Front Med (Lausanne). 2022 Jul 22;9:959165. doi: 10.3389/fmed.2022.959165. eCollection 2022.
The purpose was to assess the efficacy of 0.4% hyaluronic acid and 0.2% galacto-xyloglucan on the subjective symptoms of dry eye disease and invasive and non-invasive tear film signs in oral isotretinoin for acne vulgaris treatment. A prospective, longitudinal, single-blind, clinical study was performed in oral isotretinoin for the acne vulgaris consumer population. Subjective dry eye disease questionnaires and invasive and non-invasive tear film assessments were reported prior to and after 6 weeks of hyaluronic acid with galacto-xyloglucan (HA-GX) treatment vs. hyaluronic acid alone (HA). Participants in the HA-GX group reported a higher decrease in the ocular surface disease index (17.01 ± 11.36 score points) compared to the variation in participants in the HA group (11.61 ± 11.18 score points). Standard patient evaluation of eye dryness also decreased more in participants in the HA-GX group (4.06 ± 5.50 score points) than in participants who received HA alone (0.70 ± 3.16). Regarding non-invasive break-up time (NIBUT), participants in the HA-GX group first NIBUT achieved an increase of 1.75 ± 1.16 s while participants in the HA-alone group demonstrated an increase of only 0.54 ± 1.01 s. The HA-GX group mean NIBUT increased by of 3.72 ± 5.69 s; however, the value for the HA-alone group was 2.19 ± 5.26 s. Hyaluronic acid in combination with galacto-xyloglucan significantly decreased limbal and bulbar conjunctival redness classification and SPEED test outcomes. The inclusion of galacto-xyloglucan also increased BUT and mean NIBUT values compared to those obtained with hyaluronic acid alone.
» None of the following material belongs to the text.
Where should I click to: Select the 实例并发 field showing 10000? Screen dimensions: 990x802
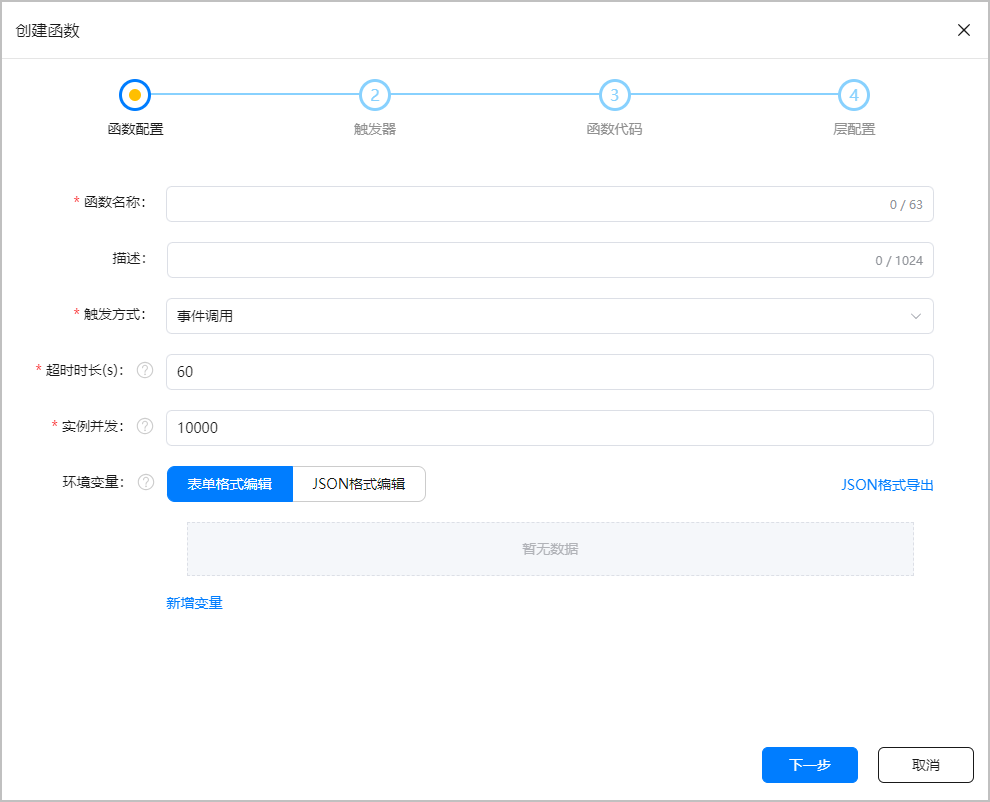[x=550, y=428]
目的是评估0.4%透明质酸和0.2%半乳甘露聚糖对寻常痤疮口服异维A酸治疗中干眼症主观症状以及侵入性和非侵入性泪膜体征的疗效。对寻常痤疮口服异维A酸的消费人群进行了一项前瞻性、纵向、单盲临床研究。在使用透明质酸联合半乳甘露聚糖(HA-GX)治疗6周前后以及仅使用透明质酸(HA)治疗前后,报告了主观干眼症问卷以及侵入性和非侵入性泪膜评估结果。与HA组参与者的变化(11.61±11.18评分点)相比,HA-GX组参与者报告眼表疾病指数下降幅度更大(17.01±11.36评分点)。HA-GX组参与者的标准干眼患者评估下降幅度(4.06±5.50评分点)也比仅接受HA治疗的参与者(0.70±3.16)更大。关于非侵入性泪膜破裂时间(NIBUT),HA-GX组参与者首次NIBUT增加了1.75±1.16秒,而仅使用HA组参与者仅增加了0.54±1.01秒。HA-GX组平均NIBUT增加了3.72±5.69秒;然而,仅使用HA组的值为2.19±5.26秒。透明质酸联合半乳甘露聚糖显著降低了角膜缘和球结膜充血分级以及SPEED测试结果。与仅使用透明质酸相比,加入半乳甘露聚糖还增加了泪膜破裂时间(BUT)和平均NIBUT值。